张 涛 ,董子明,熊建荣,刘学进
(1.河南省平顶山煤业集团总医院泌尿外科,河南平顶山 467000;2.郑州大学基础医学院病理生理教研室,河南郑州 450052)
人类线粒体DNA(mitochondrialDNA,mtDNA)是由16569个碱基对组成的双链闭环结构,编码与氧化磷酸化相关的2种rRNA、22 种 tRNA 和 13 种蛋白多肽基因[1]。nt16024~nt16569、nt1~nt575的非编码区共有1120碱基对,称为控制区(control region,D-loop),其中含有重链复制起点和启动子等重要基因,调控mtDNA的复制和转录[2]。近年的研究发现,在肿瘤细胞和衰老的组织细胞中,存在mtDNA的突变。因此,mtDNA尤其是D-loop的突变正逐渐成为肿瘤和老年病研究者关注的热点[3]。本文旨在探讨良性前列腺增生(BPH)细胞mtDNA控制区的突变及其意义。

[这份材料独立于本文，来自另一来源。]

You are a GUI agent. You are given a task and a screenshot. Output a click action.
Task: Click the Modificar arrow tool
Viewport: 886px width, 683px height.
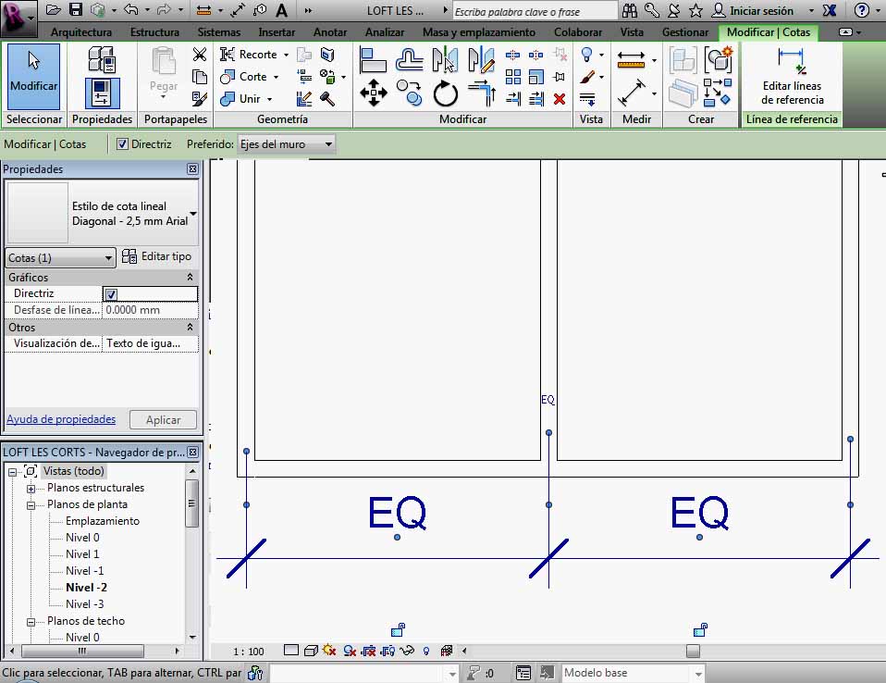click(x=33, y=76)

随机选择我院2004年5月~2005年2月行开放手术切除和电切除的BPH患者22例,年龄54~86岁,平均70岁;6例合并高血压病、冠心病,2例合并糖尿病,2例合并肺结核。 切除的前列腺重 25~225 g,平均(63.0±40.2) g,均经病理检查证实为BPH。每个患者无菌条件下留取0.1 g BPH标本1份于液氮中保存备检。同时每个患者抽取静脉血3 ml,分离出淋巴细胞于液氮中保存备检。对照组为本地正常成年人10例,年龄 23~35岁,平均 28岁,前列腺重均<20 g,病理检查证实为正常前列腺。每人取0.1 g前列腺组织1份于液氮中保存备检。
引物:MT-DNA扩增引物,参照GenBank J01415序列设计 2 对引物,MTP1:5'-CAT TAG CAC CCA AAG CTA AG-3'(15981~16000);MTP2:5'-TAG GCT TTA TGA CCC TGA AG-3'(16530~16511),扩增长度 550 bp;MTP3:5'-GCT AAA GTG AAC TGT ATC CG-3'(16477~16496);MTP4:5'-TGG GGT GAT GTG AGC CCG TC-3'(622~641),扩增长度734 bp;克隆鉴定引物,T7:5'-TAA TAC GAC TCA CTA TAG GGA GA-3';SP6:5'-CAT ACG ATT TAG GTG ACA CTA TAG-3',由生工公司合成,PAGE纯化。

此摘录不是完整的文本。